For us normal people, being friends with an ex often isn’t a viable option – despite the fact we lie to yourselves and say it really, really is. When do you stop trying to impress them with your life story to show that them dumping you didn’t even matter at all? Why is it always consistently awkward? Why waste a precious night of socialling with someone you a) don’t actually know any more and b) once ran down the road after with no shoes on while snotting on yourself?
That level of intensity doesn’t just disappear into the ether; it turns into a bizarre sort of tension that either isn’t sexual, because you wouldn’t touch them with a barge pole, or is sexual because you’d totally touch them with a barge pole and then do them.
And you can’t help feeling a bit weird when they’re engaged. Or married. Or are seeing other people. Because, at one point, you were really important to them and now you’re both just two strangers who feel obliged to say hello when they see each other at parties once a year.
Or, in my case, nearly get hit by a bus in an attempt to avoid having to say hello. (I don’t like small talk, especially not with someone who has seen my boobs and has now been let loose on the world. They know one’s bigger than the other, and that’s information that I can’t have unleashed unless I write about in an article that thousands of people will read. Oh.)
Anyway, here are six reasons you shouldn’t be friends with an ex, as told by five girls who have all given it a go and discovered that it’s totally pointless and you might a well just kick them into a manhole and be done with it.
Because they’ll let you down
You’re not going out any more, so there’s literally no reason for them to keep promises or ‘be a good friend’. So they probs won’t be. When Lilly and her boyfriend broke up, their families were friends so they agreed to go along to the family parties in an attempt to keep things civil.
‘We both cut each other off completely, but then a few months down the line thought we’d both go to family parties and stuff and it would be cool. He never showed up to any of them,’ she says. ‘I was sad actually, because I wanted it to be cool again – but then afterwards I realised that it’s probably a good thing. I probably wasn’t as aware of how over it I was and I may have found it hard to see him.’
Yeah, the whole avoiding-each-other thing is pretty shit when it happens, but you’ll be glad afterwards – it means you can get over them a lot quicker than if you’re trying to be friends. Mainly because...
Because you’re probably not over them
There’s a rule I’ve come up with which is that you’re about a year behind yourself when it comes to being over an ex. Six months after the break-up, you think you’re totally fine, but then you see they’re going out with someone else and suddenly find yourself eating an entire pie and crying at a bus driver (you’re eating the pie on a bus), so don’t force yourself to be friends when it’s just not going to happen.

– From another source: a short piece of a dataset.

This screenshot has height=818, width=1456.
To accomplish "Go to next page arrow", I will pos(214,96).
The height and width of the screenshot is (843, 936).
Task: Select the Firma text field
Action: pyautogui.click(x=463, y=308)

‘I got unceremoniously dumped by my first boyfriend of two years, and a year later I was invited to a party I knew he’d be at. I didn’t really know the person whose party it was, I just went with the intention to make things fine again because I was completely over him,’ she says.
‘Of course, I got there and spent the whole night really upset at how disinterested in talking to me he was. After following him around a bit, I cried in the toilet and my friend booked me an uber. I wasn’t ready. At all. And I wish I hadn’t been so obvious about it, because I just embarrassed myself.’
Anyone else getting sympathy-clenching just reading about this? Yeah.
Because they’ll end up in prison
Alright, so not everyone will go to prison, but this is a really good example of how far we go to remain close with our exes – even if they’ve gone to prison for being a criminal and been really horrible to you.
‘He was down to serve two-and-a-half years and I was still desperately in love despite him showing his true colours and I excused his behaviour in any number of ways: “He had a hard upbringing”, “His mum was going to lose the house so he had no choice but to steal!”, “Poor Jon”,’ says Jane (as in Jane Doe, she’d prefer to remain anonymous).
‘He’d robbed vulnerable old people in their homes. He was despicable. But I saw him when he came out and he seemed truly broken – the protector and mother in me was ignited. I wanted to help my boy back into the world.
‘It takes a long time to realise that you are under someone’s spell – and sometimes even longer to realise that you being in their life is as hurtful to them as it is to you. After a series of insane and dramatic run-ins with my ex after prison, I realised that I was literally back at square one. Falling at the mercy of someone who is familiar.’
That’s one of the big issues with being friends with an ex – it feels like it’ll be fine, but you’re probably just still in love with them without even realising it. And you can’t ignore the pull of the familiar.
‘You can’t fix your ex. Once it’s over, it’s over. The hurt between you is a constant weapon and unless you can learn together how to put that down, it will only end in tears.’ Word.
Because it’ll just be messy
If you were good friends before, you might think you can just go back to being the way you were. But it’s nigh-on impossible, because there’s an undercurrent of a power play now, and you’ve both totally had orgasms next to each other. That’s not something you can go back from without a bit of awkwardness.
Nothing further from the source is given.